▶ _DATA PROVIDED_:
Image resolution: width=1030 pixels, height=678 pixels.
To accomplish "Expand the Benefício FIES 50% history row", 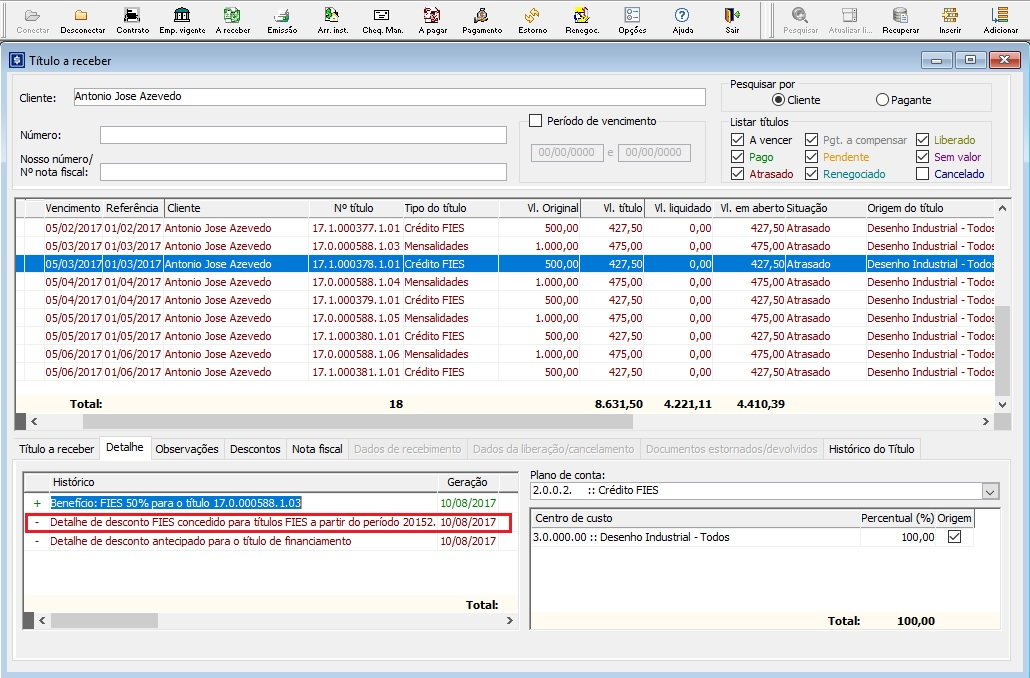I will click(x=37, y=503).

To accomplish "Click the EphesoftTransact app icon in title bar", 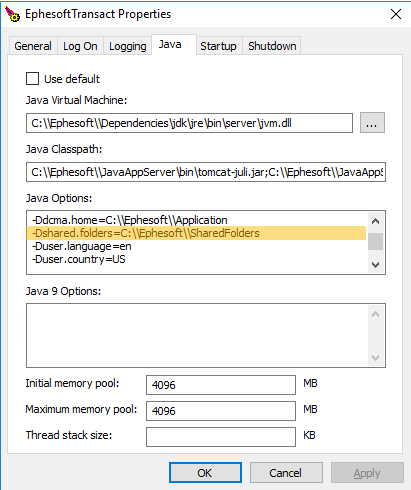I will click(x=12, y=14).
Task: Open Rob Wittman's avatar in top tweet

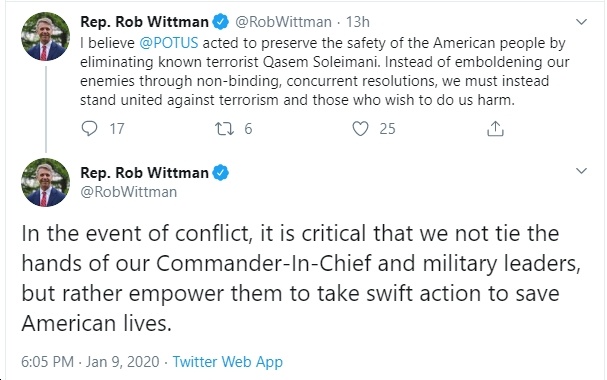Action: 45,36
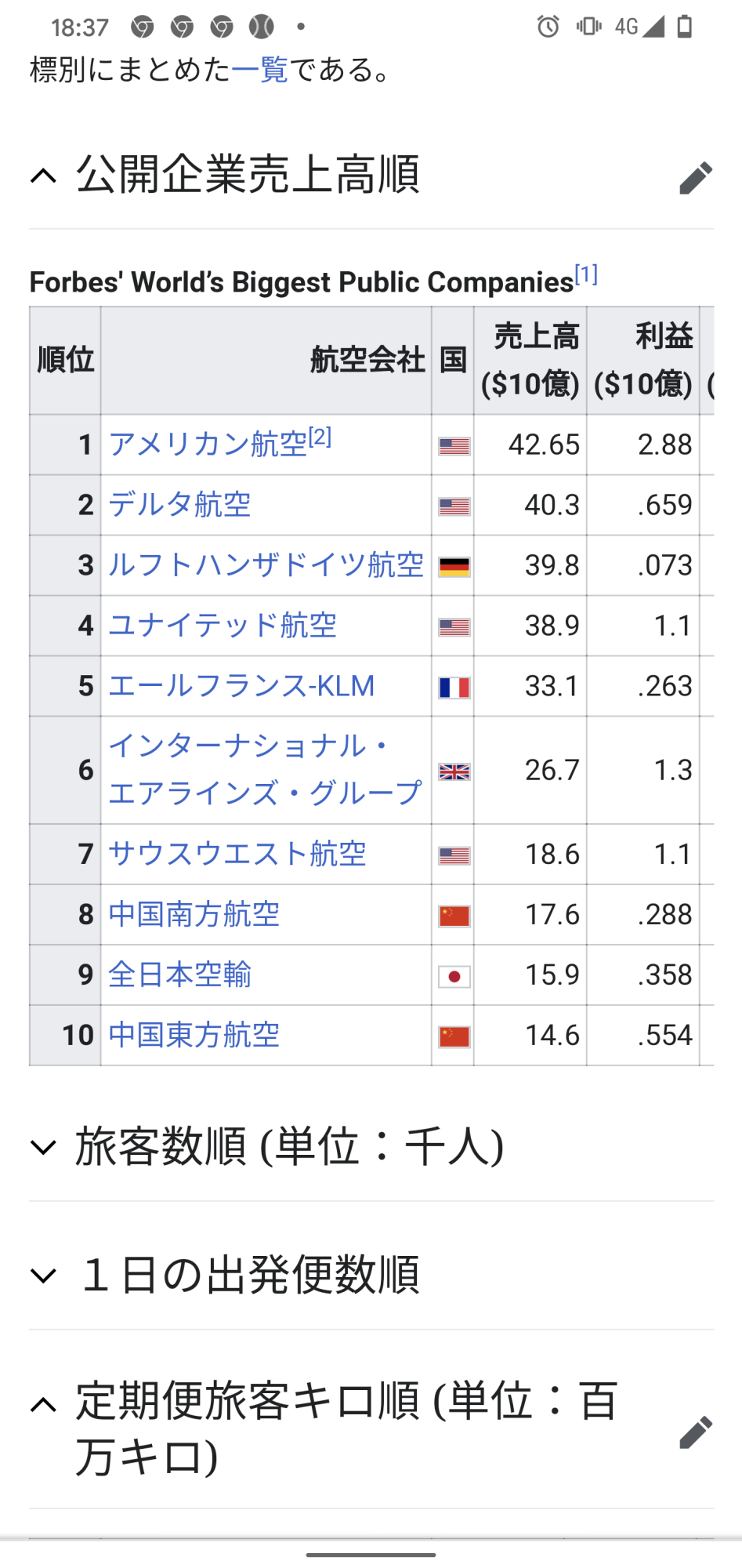Tap the pencil icon beside 定期便旅客キロ順

pos(695,1432)
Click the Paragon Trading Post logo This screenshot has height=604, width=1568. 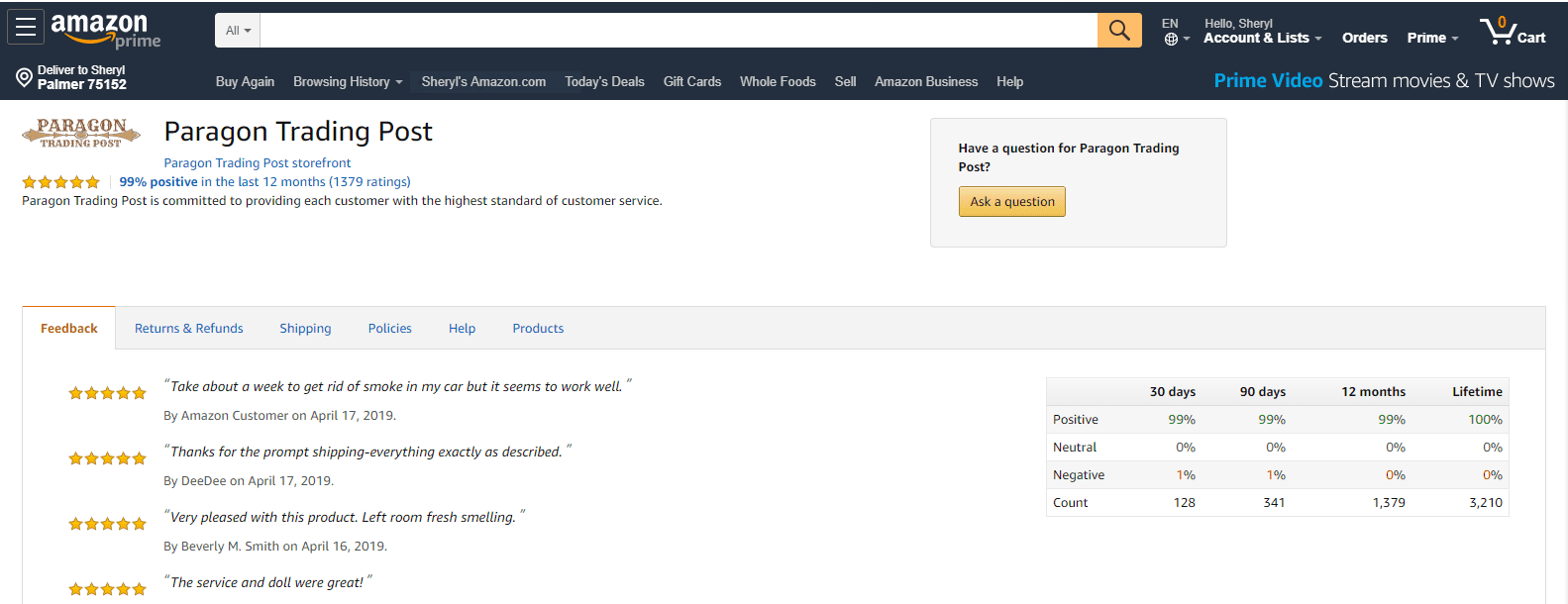click(81, 134)
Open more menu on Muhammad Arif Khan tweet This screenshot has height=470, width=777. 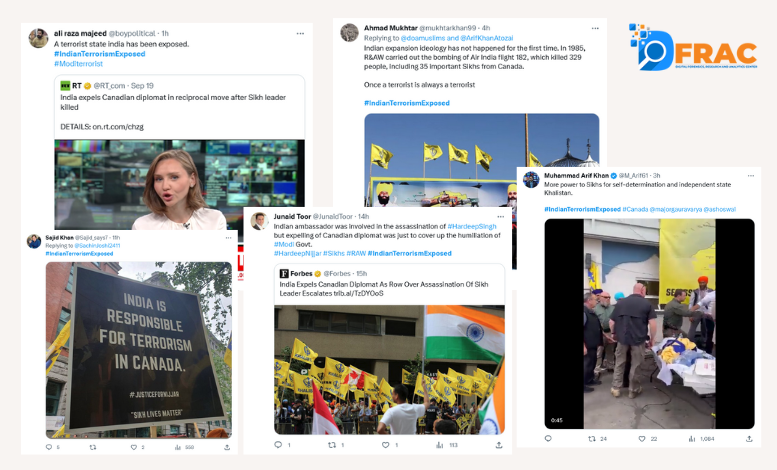[751, 176]
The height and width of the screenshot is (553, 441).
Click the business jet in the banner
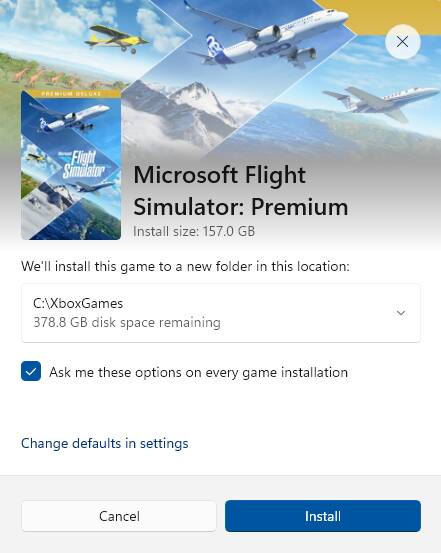tap(379, 102)
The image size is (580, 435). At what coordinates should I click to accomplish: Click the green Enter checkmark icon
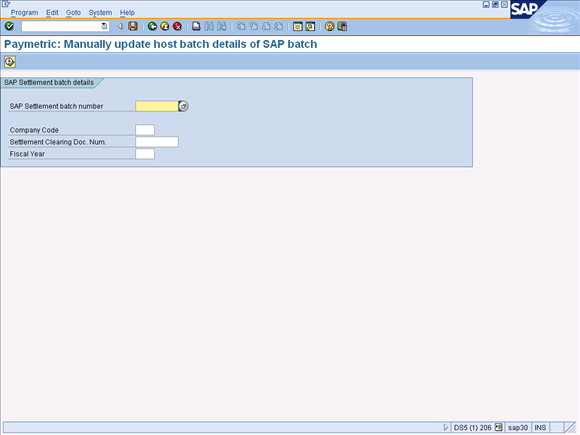[x=9, y=26]
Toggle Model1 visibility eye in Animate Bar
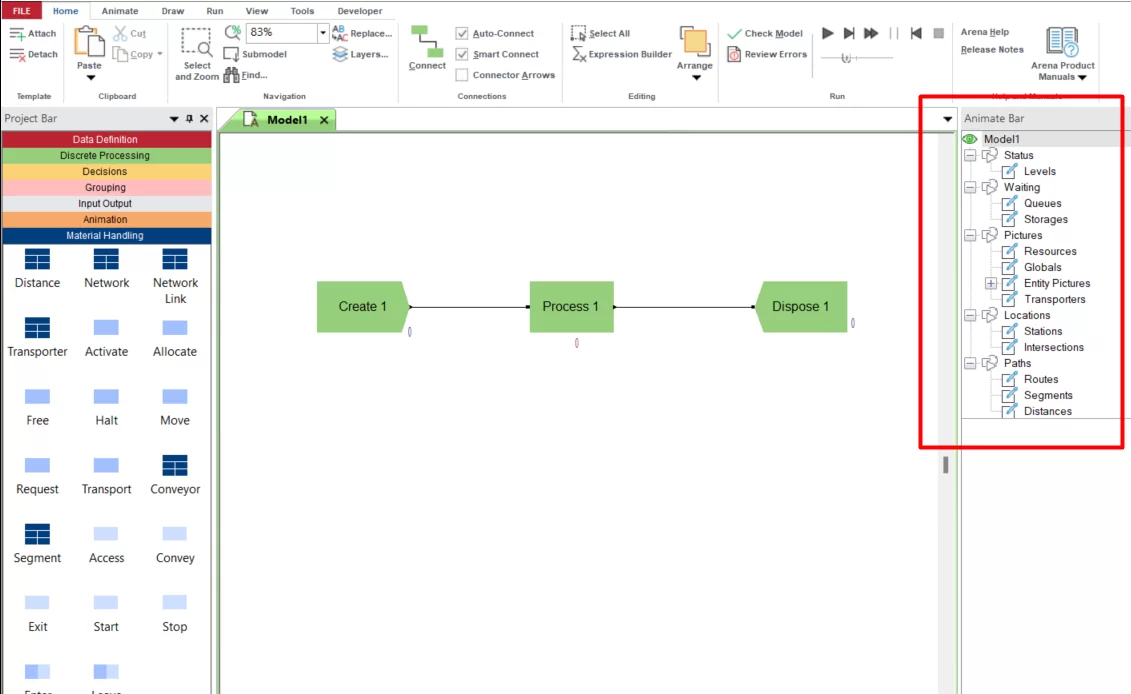Image resolution: width=1131 pixels, height=694 pixels. click(970, 139)
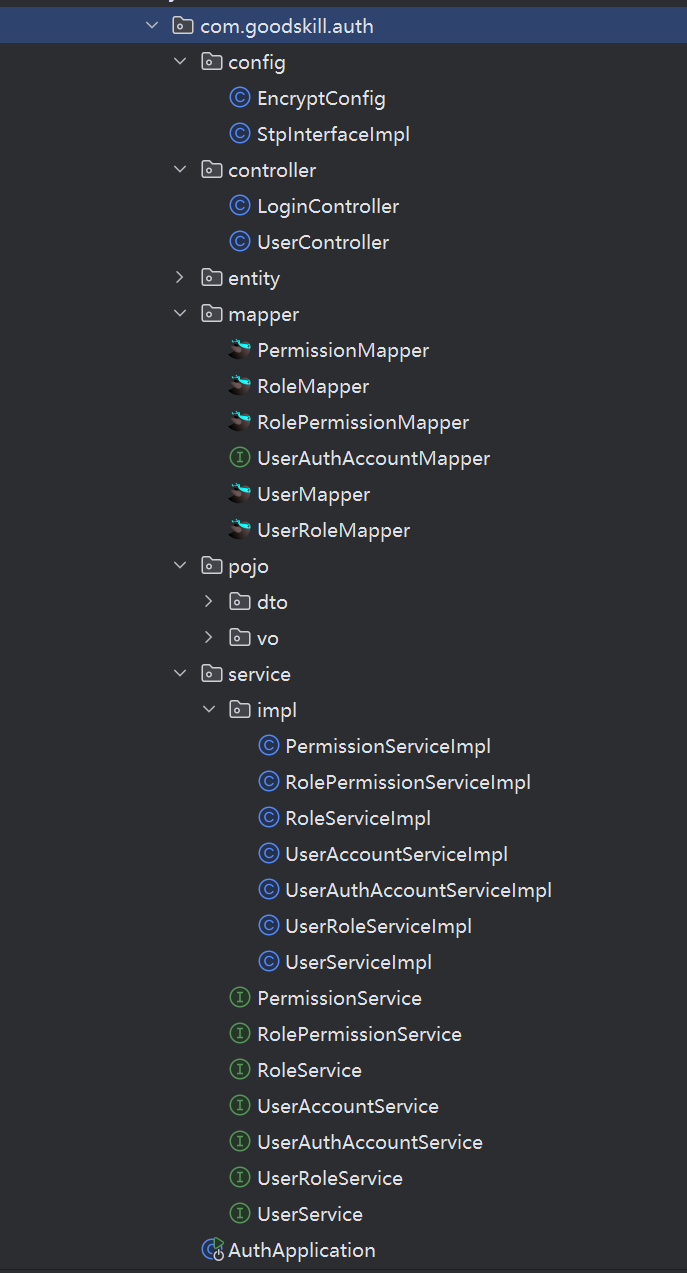Expand the entity package
687x1273 pixels.
tap(180, 278)
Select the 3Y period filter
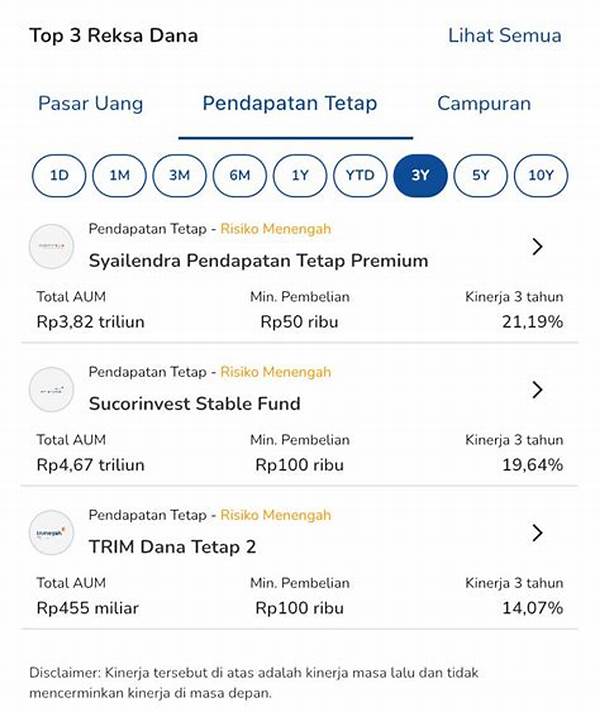600x712 pixels. (420, 175)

▶ _EXERCISE OBJECTIVE_: Retype, please, exactly the lines that begin with the one containing "Toggle Model1 visibility eye in Animate Bar" and end at the last line of the entries above, both included, leaving out pictures.

▶ _ANSWER BOX_:
Toggle Model1 visibility eye in Animate Bar
Image resolution: width=1131 pixels, height=694 pixels. click(970, 139)
Expand the entity package
687x1273 pixels.
tap(180, 278)
Select the 3Y period filter
600x712 pixels. (420, 175)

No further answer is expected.